Pay Raise for Texas State Teachers
The pay raises have been a topic of controversy, especially among teachers who feel they are being treated unfairly. $5 billion of that budget would go towards education, but Texas State Teachers Association (TSTA) President Ovidia Molina says the problems facing teachers will only get worse.
Molina says educators are not getting enough for their students or communities, and that the Texas House is not making teachers a priority. The TSTA wants a minimum increase of $10,000 per teacher, according to a published article in 12News.
In an effort to raise teacher pay, Rep.

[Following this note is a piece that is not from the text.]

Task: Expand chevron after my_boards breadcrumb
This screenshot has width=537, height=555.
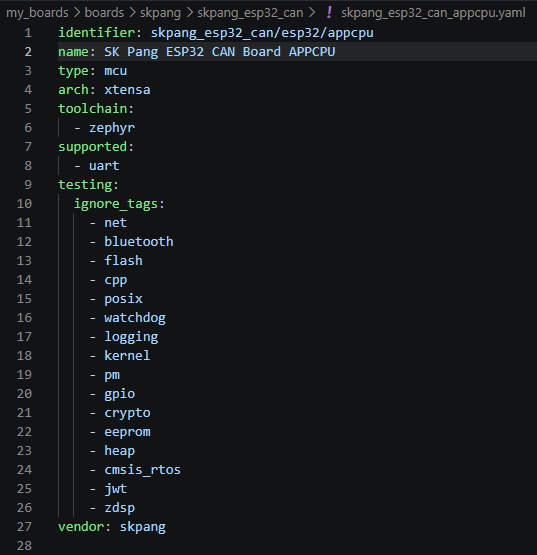Action: click(x=77, y=13)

Trey Martinez Fischer, the House Democratic Caucus chair, pushed for another $4 billion, which would increase the $3,800 per teacher pay raise to $10,000. Unfortunately, the effort went down on a 79-66 party-line vote.
Lawmakers Voted Against the Pay Raise
Republicans argued that their vote against the amendment was not a vote against teachers and that they are also looking for ways to reduce property taxes that affect both teachers and taxpayers.
In Texas, the average public school teacher salary was over $57,000 in 2021, compared to the national average of just over $65,000. Molina says that without higher salaries, teacher shortages will get worse and that larger class sizes, as well as benefit programs for students, will be cut.
The budget bill passed on a 136 to 10 vote, but some who voted against it cited not enough money for public schools and teachers. Molina and other educators are questioning the priorities of Texas lawmakers and are urging them to do what is right for their students.
With the TSTA pushing for a higher minimum increase per teacher, it remains to be seen what actions Texas lawmakers will take to address this issue.